The Profundity of the Human Experience
/I wrote words very similar to this in a journal once, during a time of enormous struggle with doubt. I wanted badly to believe in and affirm the Christian narrative, but I wasn’t completely sure I could. Later, my collection of anchors grew, but at the time, I didn’t feel like I had a lot to hold onto. However, there was a very small handful of things I couldn’t doubt. One of those was the profundity of my own experiences as a human being. Despair over personal failures, the longing to love and be loved, a craving for significance and adventure—all these things rent me and touched the very depths of my soul. Particular scenes or images left (and still do leave) deep impressions on me. Shafts of golden light breaking through the green ceiling and falling to the forest floor. A family at peace gathered around the fireplace, the love in each person’s heart as warm as the embers glowing in the hearth. Sorry, I don’t mean to go all poetic on you, but these kinds of things stir up feelings that I can’t always easily explain. And when I was really struggling with doubt, none of this seemed to make sense to me under the assumption that we live in a cold, mechanistic universe.
I want to look quickly at some of these things that make human life so profound, and that, I think, point to God. Particularly, I want to talk about beauty, the need for significance, and morality. Let’s start with beauty.
I’ll repeat my question from the beginning: why does music move me so? How is it that sounds of string, wind, and percussion instruments played together at different pitches and levels of loudness can combine into textures that make my heart melt with tenderness or lurch in sorrow? Why does John Williams’s theme from Hook make me feel like I’m flying? Words on a page, hues and textures on a canvas, lighting and camera angles on film can all produce similar experiences. Why?
Sure, we could probably come up with some naturalistic explanation for how our capacity to appreciate beautiful things enhances our survivability or something, but the connection between that end and those means is far from straightforward. I feel like any such explanation will necessarily involve a degree of rational gymnastics and will prove, in the end, to be somewhat convoluted. I’m not saying a naturalistic explanation is impossible, but is it really the best answer?
Let’s shift gears and talk about our need for significance. Why do we all have such a desperate need for our lives to mean something? To make something of the world around us in a way that impacts others? Are our desires for significance just the highly evolved trappings of an underlying drive to pass on our genes? That doesn’t seem right. “Meaning” and “propagation of genes” don’t appear to me to be the same thing.
So where does this idea of “meaning” come from in the first place? Might I suggest that we have these desires because a God of meaning, who fashioned us after His image and likeness, put them there? I’m hardly the first person to feel this way:
“If the whole universe has no meaning, we should never have found out that it has no meaning: just as, if there were no light in the universe and therefore no creatures with eyes, we should never know it was dark.

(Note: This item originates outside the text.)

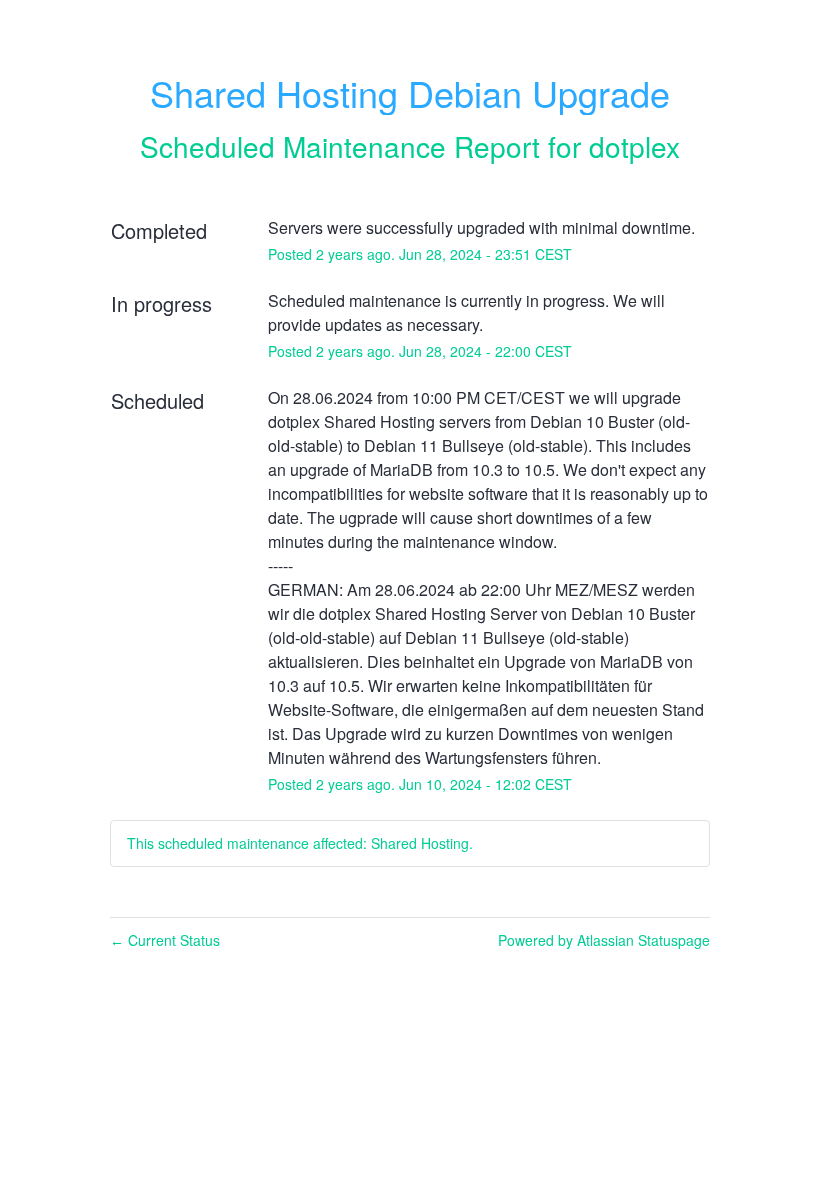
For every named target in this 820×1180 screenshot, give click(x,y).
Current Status (165, 940)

Dark would be without meaning” (C.S. Lewis, in Mere Christianity).
Finally, let’s talk about morality. It’s perhaps a bit more reasonable to think that morality might have arisen via naturalistic processes as a way to keep us from harming and killing each other, lest we bring ourselves to extinction through violence. After all, most moral decisions happen within interpersonal contexts. Not all of them do, at least in a straightforward manner. Take, for example, the idea we often find in ourselves that certain places or things are holy or sacred. Sure, such an idea might be a developmental quirk, or an amalgamation of smaller, more survival-oriented mental constructs, but that’s just a guess.

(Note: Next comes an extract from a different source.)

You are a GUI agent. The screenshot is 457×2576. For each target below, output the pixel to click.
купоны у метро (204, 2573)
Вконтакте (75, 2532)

But do you want to know the thing that really gets me about morality? It’s this question—why “right” and “wrong,” as opposed to something that would make more sense in a mechanistic world, like “more conducive to survival” and “less conducive to survival”? Why specifically right and wrong? These words imply objectivity as regards moral standards, and that we will be held accountable for our misdeeds. They imply that there is some ultimate norming norm that we violate, some perfect moral Being whom we offend, when we do wrong. And most people in history have more or less felt this way. I think that means something.
Here’s the bottom line: When I look inside myself, I see desires and profound experiences that just don’t seem to make sense in a meaningless, naturalistic universe. The things inside me are like puzzle pieces in an incomplete picture of who I am. Deep down, something inside me knows that other pieces are out there that perfectly match the grooves of my soul. The puzzle pieces from the naturalistic account of the universe sort of fit in some places, but they just really don’t in others. The pieces from the Christian account? Those fit much, much better.